─── Task input

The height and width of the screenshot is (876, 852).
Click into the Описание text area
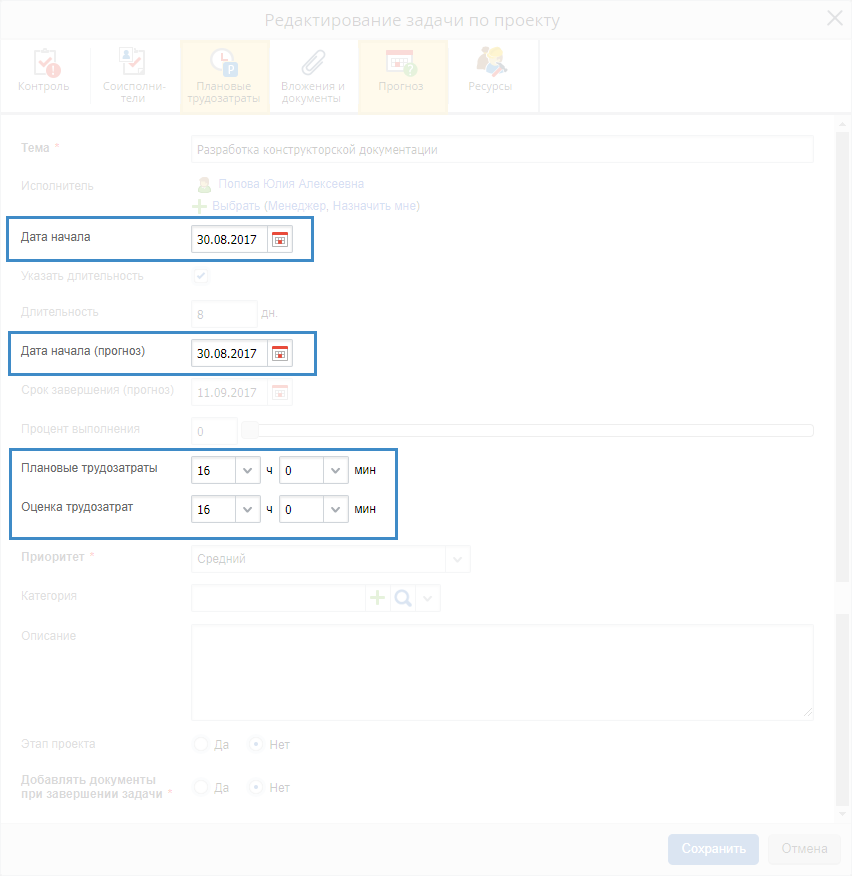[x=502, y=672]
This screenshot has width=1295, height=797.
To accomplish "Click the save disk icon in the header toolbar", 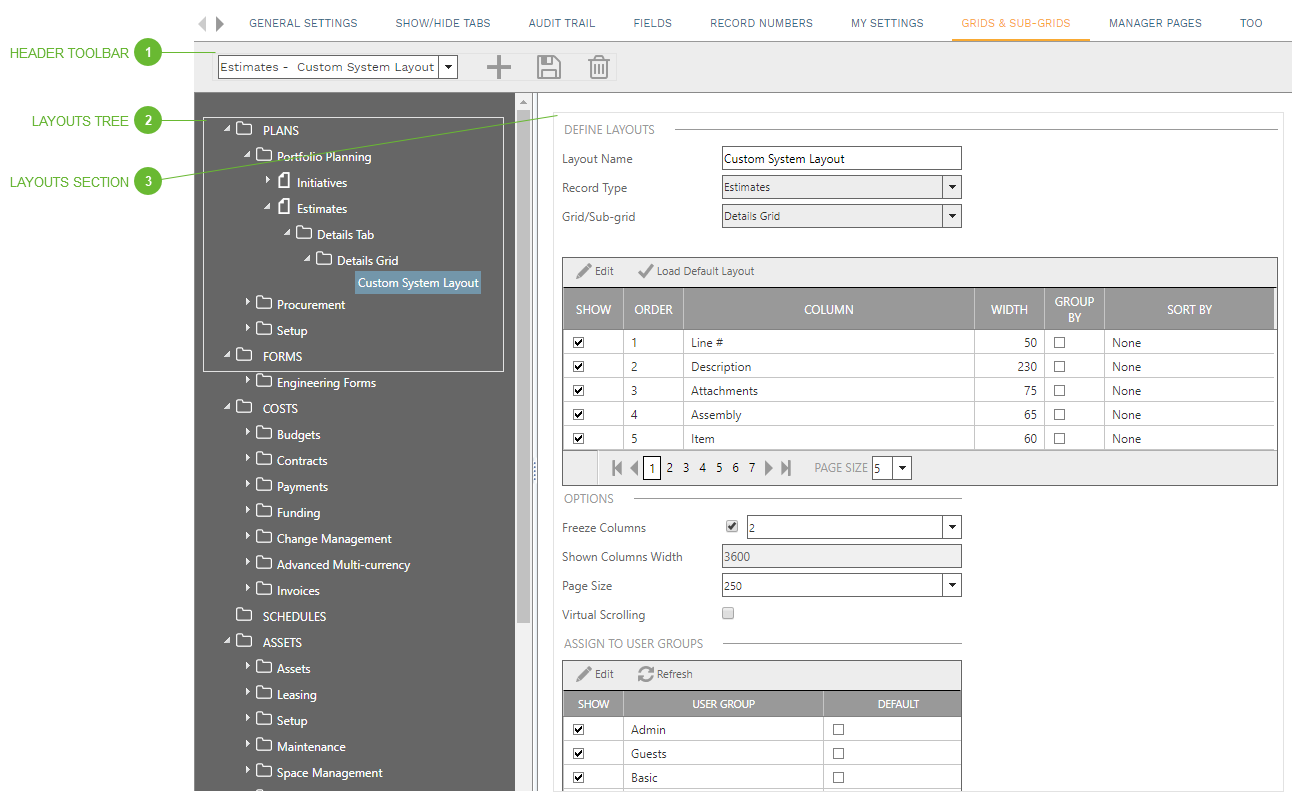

──────
─── Task input

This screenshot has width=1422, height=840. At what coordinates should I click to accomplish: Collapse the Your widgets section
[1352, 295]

──────

The request - Recast the lines of the listing, from the line containing "The height and" through the line containing "the save disk", inclusive, as a Markdown table with the columns Row and Line, omitting blank lines. Leave the pictures out of the table.

Exercise output -
| Row | Line |
|---|---|
| 1 | The height and width of the screenshot is (876, 852). |
| 2 | Click into the Описание text area |
| 3 | [x=502, y=672] |
| 4 | This screenshot has width=1295, height=797. |
| 5 | To accomplish "Click the save disk icon in the header toolbar",  |